21 juillet 2002

Sur la route du Laki


Mais il nous faut la quitter cette petite ville sympathique, car c’est ce matin à 14 h 30 (?) que nous partons à pied pour le Laki (112 km aller-retour) les sacs blindés de bouffe.
Récit de 46 km à pied :

De 0 à 7 Km : Route numéro 1, le stop ne fonctionne pas et le bitume fait mal aux pieds. A gauche il y a une immense étendue de pseudo cratères formés en 934 lorsque l’Edgja (volcan fissural) entra en éruption et à droite se trouvent de nombreuses cascades.

De 7 à 14 Km : Nous quittons la route pour rejoindre une piste. Le stop ne marche toujours pas. Nous traversons un paysage très vallonné, très vert et qui contraste beaucoup avec ceux que nous côtoyons depuis le début du voyage. La marche est agréable.

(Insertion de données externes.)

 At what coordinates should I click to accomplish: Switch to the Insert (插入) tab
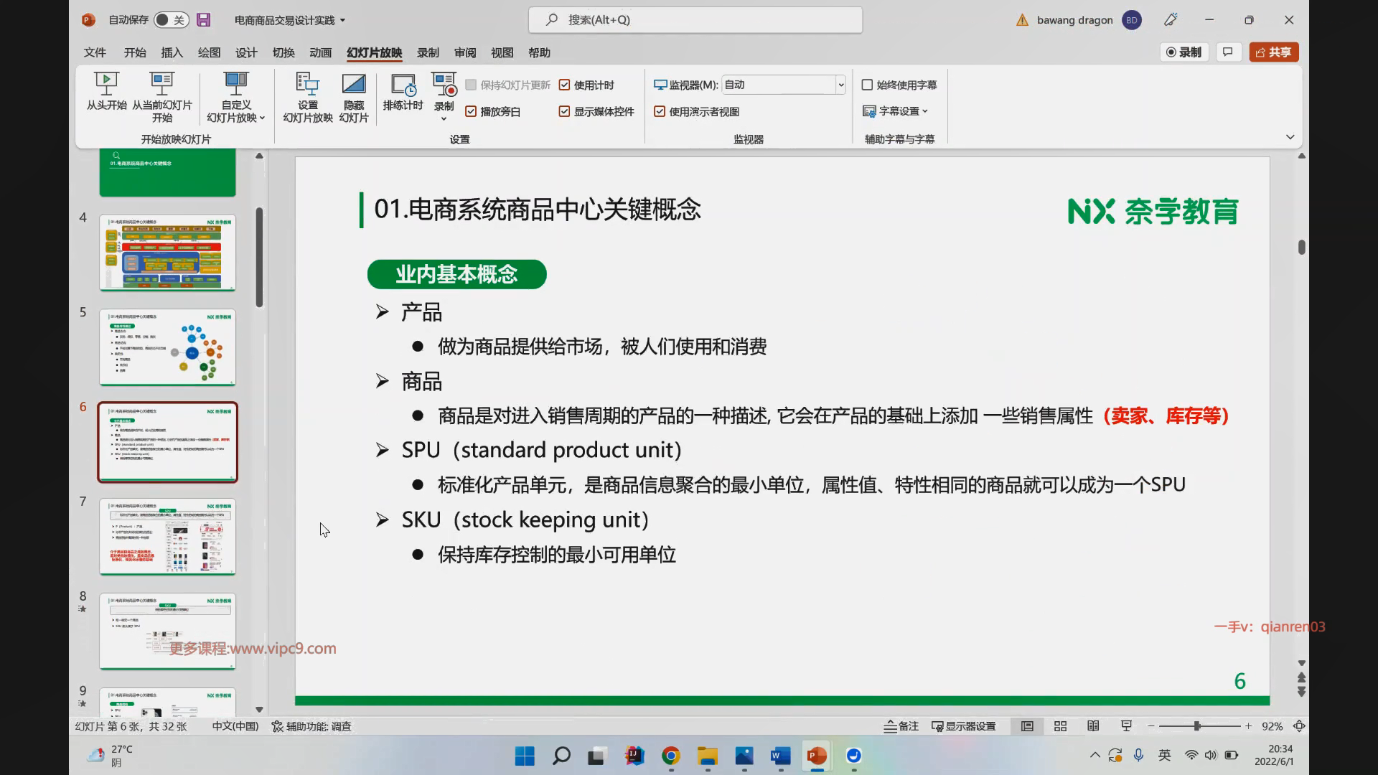coord(172,52)
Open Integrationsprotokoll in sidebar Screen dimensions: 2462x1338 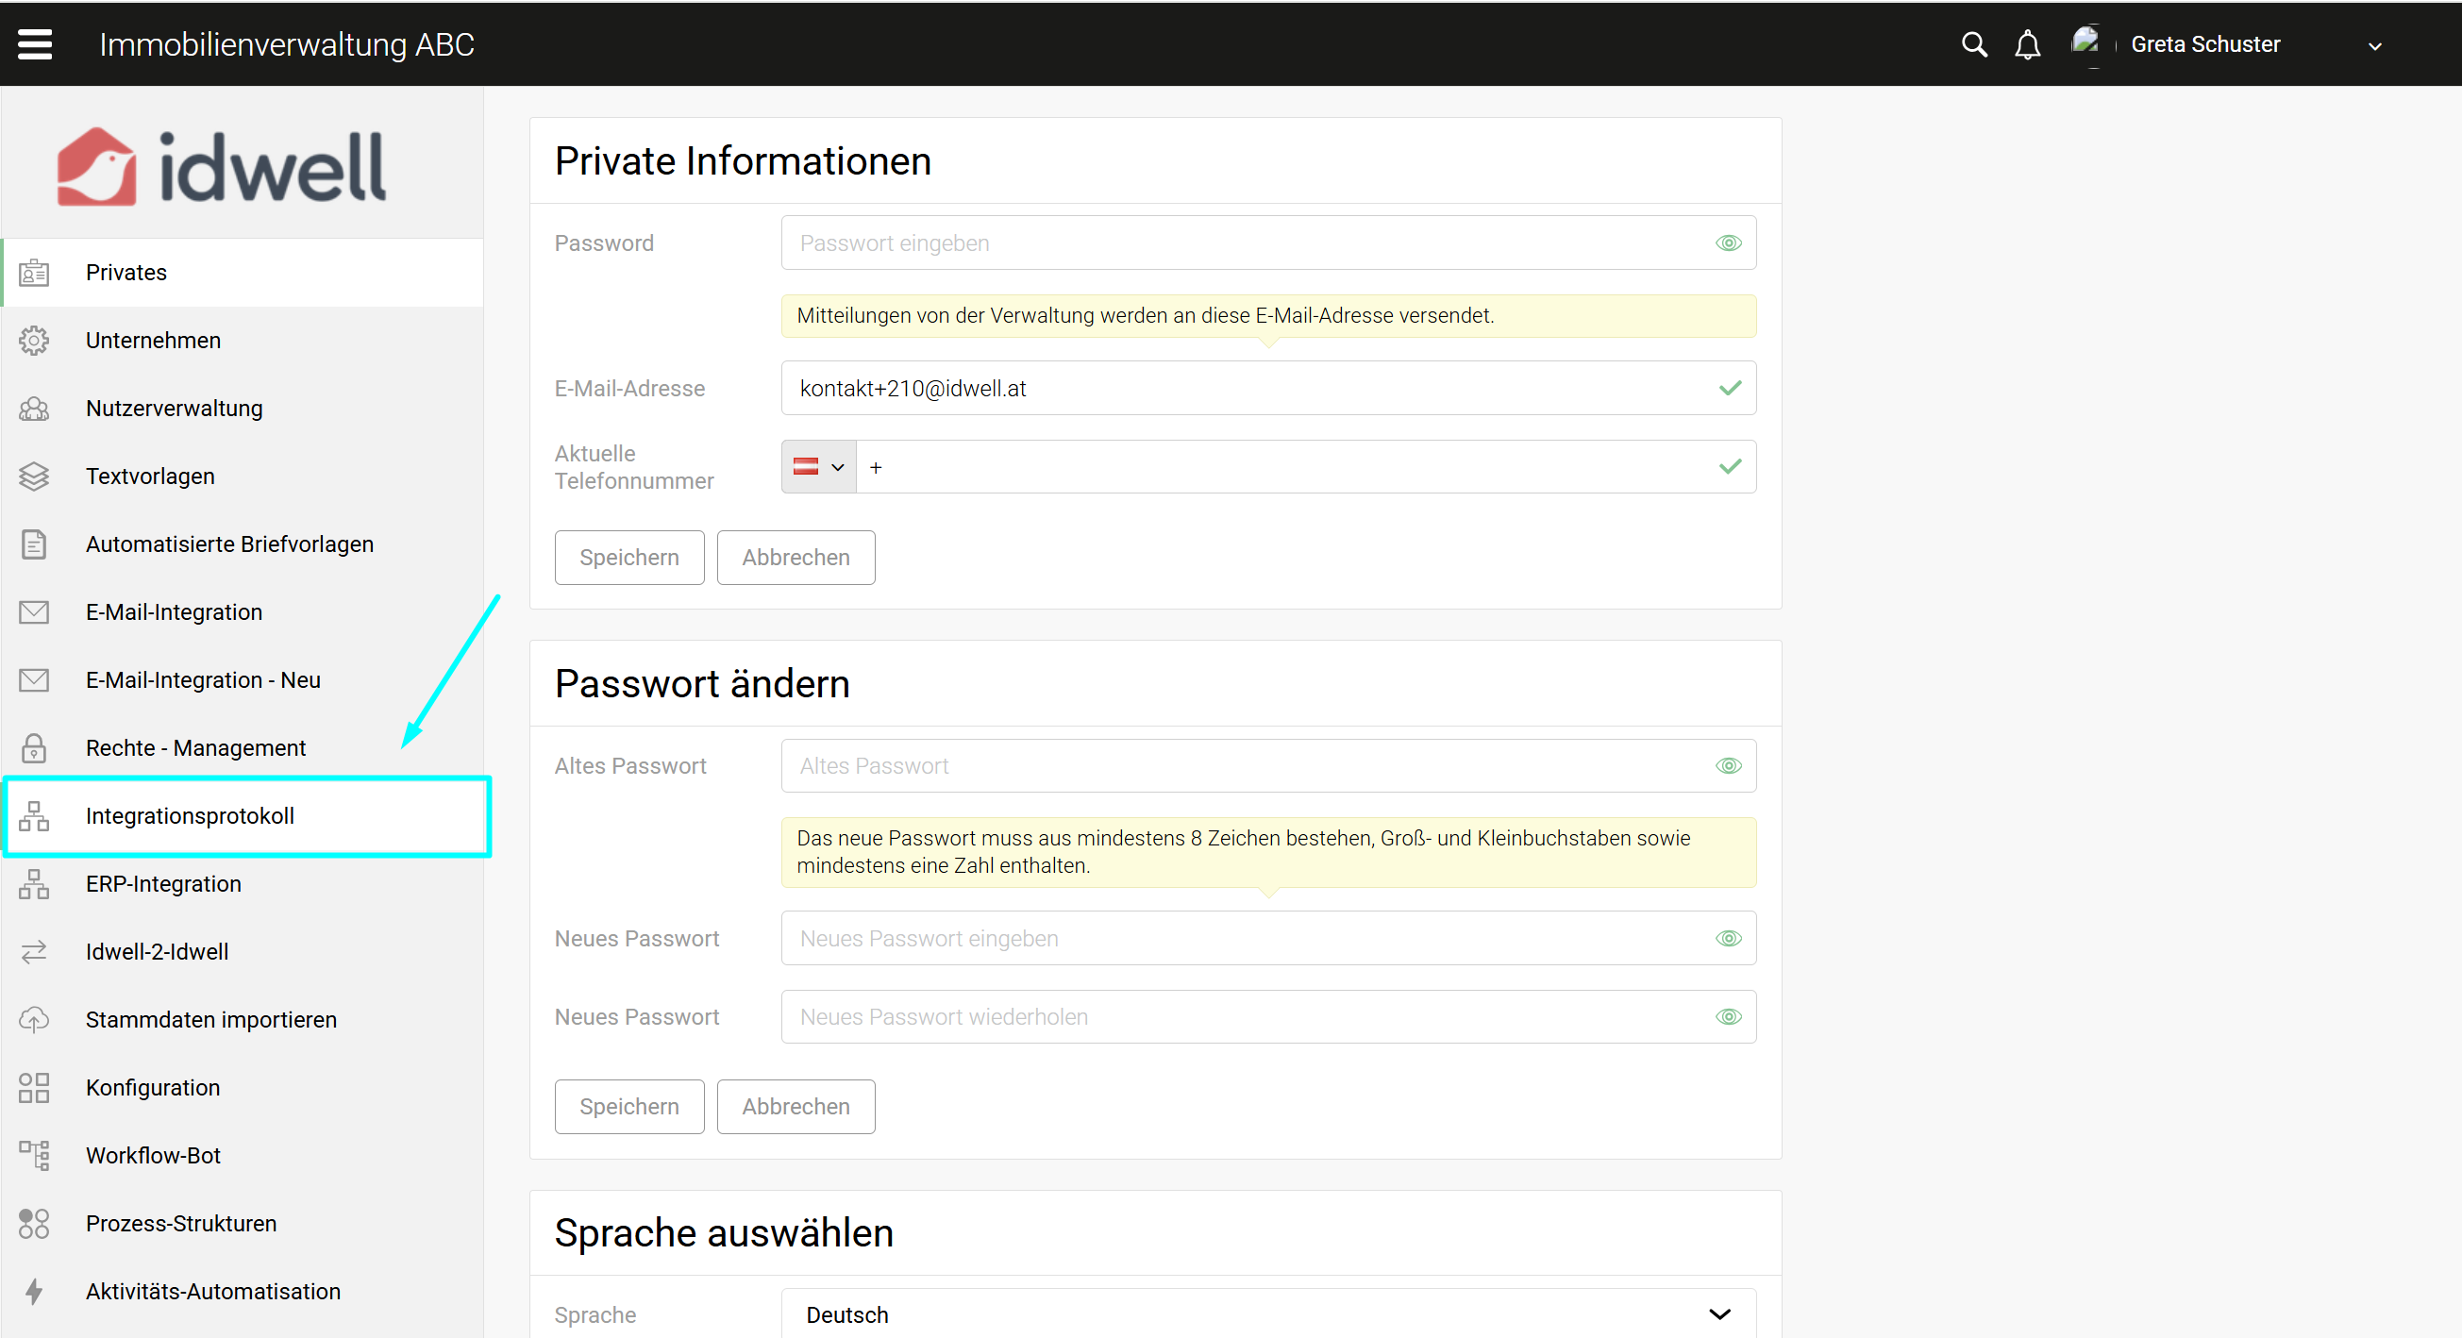[190, 815]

De 14 à 21 Km : Le stop ne peut plus rien pour nous puisque aucune voiture ne passe depuis presque une heure. Nous marchons chacun à notre rythme et V est loin devant. On est bien, chacun dans ses pensées. Je chante du Cabrel à tue-tête. On fait une pause riz dans une ferme abandonnée. Le paysage est toujours très vert et il y a de nombreux moutons qui broutent tout autour de nous. Le coucher du soleil confère aux vallons de magnifiques tons dorés que l’on grave au burin sur nos pellicules photographiques. Même les canyons et les falaises en orgue basaltique paraissent adoucis par cet immense pâturage. On repart sans autre but que celui de marcher.

De 21 à 25 Km : Les mêmes que depuis des heures. Mes pieds deviennent un peu douloureux mais ça va. On monte en altitude imperceptiblement et quelques rochers recouverts de mousses parsèment un peu l’étendue d’herbes qui nous entoure. On passe un gué où l’eau est moins froide que d’habitude et le courant plus faible qu’à Thingvellir ou Hornstrandir, mais les cailloux ça fait toujours mal aux pieds. On continue.

De 25 à 35 Km : La douleur est partie du pied gauche. Mes plantes de pied se sont tassées depuis un bout de temps et je sens comme des brûlures à chaque pas. Un peu plus tard, la souffrance s’est insinuée dans mes mollets et est remontée jusqu’à mes cuisses. Il est rigolo de discerner les différences entre les douleurs vives au niveau des pieds et celles plus diffuses ressenties aux tendons et aux muscles des jambes. Je suis devenu une machine à marcher. On s’arrête près d’une petite rivière avant une montée sur un plateau rocailleux. Il y a là un endroit idéal pour planter Jamet mais partant du principe que plus on marche aujourd’hui moins on marchera demain, on boit un café et on continue.

De 35 à 46 Km : Il fait assez sombre, on en déduit qu’il est tard. Le pluvier silencieux jusqu’à présent se manifeste désormais et commente de ses PUP notre lente décrépitude. Le plateau est effectivement rocailleux et les pierres éclairées par la lune prennent une allure inquiétante. L’ambiance est lugubre mais bizarrement le moral ne fléchit guère. Des Bruants des neiges passent devant nous tels de petits fantômes. Il n’y a aucun endroit pour la tente à perte de vue et il faudra tout le talent de V pour dénicher dans l’ombre un lac bordé de cendres volcaniques, terrain qu’il estime propice au plantage des sardines. Jamet acquiesce alors, on boit une soupe et on s’endort.